- [PROVIDED RECORDS]:
***
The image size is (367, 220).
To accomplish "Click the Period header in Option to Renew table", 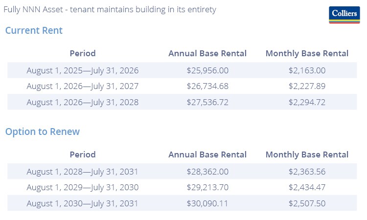I will (x=83, y=154).
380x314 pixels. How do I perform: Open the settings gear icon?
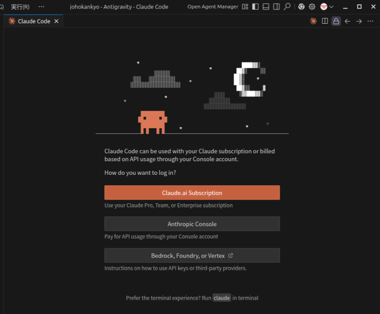312,7
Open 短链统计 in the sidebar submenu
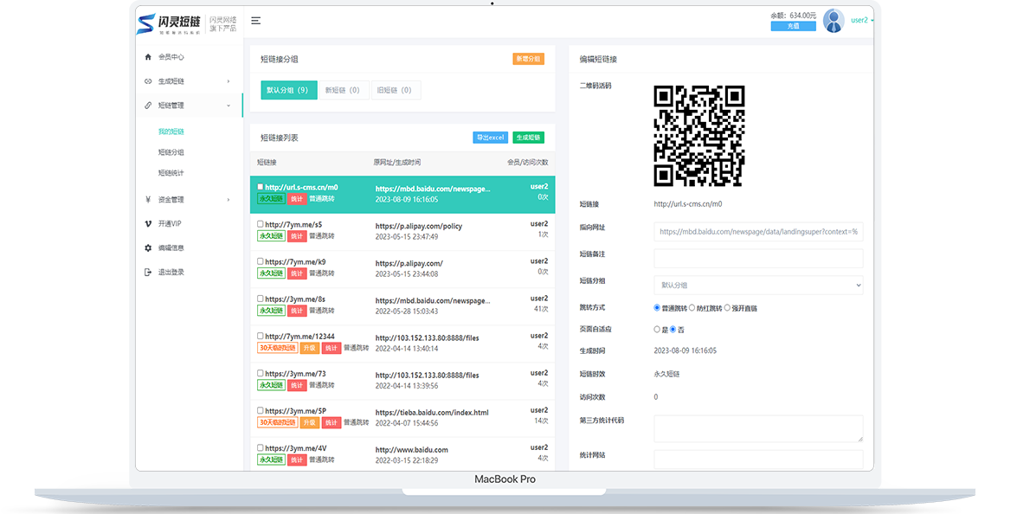 click(x=171, y=173)
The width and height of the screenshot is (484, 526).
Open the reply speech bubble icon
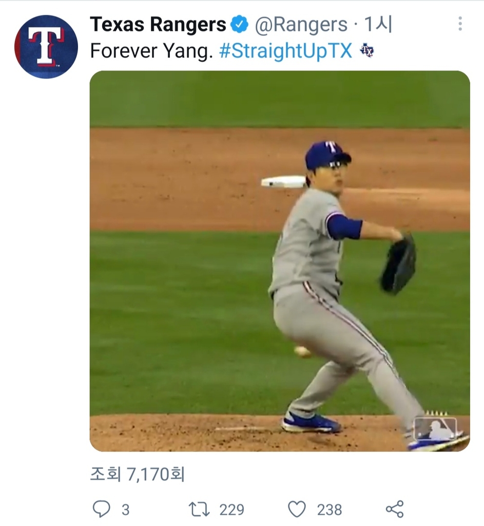[102, 509]
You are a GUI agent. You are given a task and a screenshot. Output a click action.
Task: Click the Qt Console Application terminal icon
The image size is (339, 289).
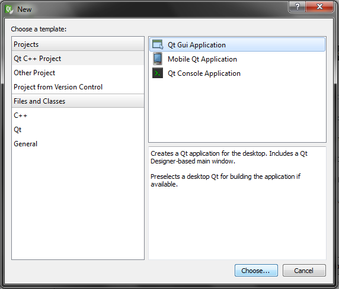pyautogui.click(x=158, y=73)
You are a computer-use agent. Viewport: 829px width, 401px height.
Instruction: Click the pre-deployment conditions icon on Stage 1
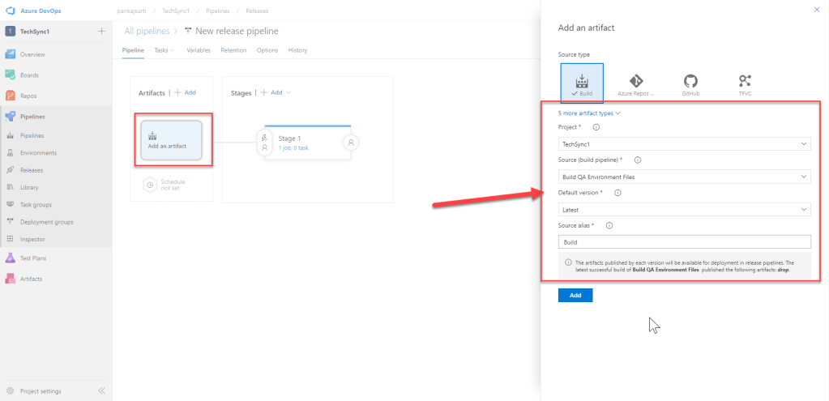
***
- [TASK INSTRUCTIONS]: Write out, exactly and with nothing added, every line from the one that holds "You are a GUI" to the end of the entries above; pictures stay out.

- [OUTPUT FOR THIS EXERCISE]:
You are a GUI agent. You are given a task and a screenshot. Output a click action.
Task: Click the Qt Console Application terminal icon
The image size is (339, 289).
pyautogui.click(x=158, y=73)
You are a computer-use agent. Viewport: 829px width, 401px height.
Instruction: Click the pre-deployment conditions icon on Stage 1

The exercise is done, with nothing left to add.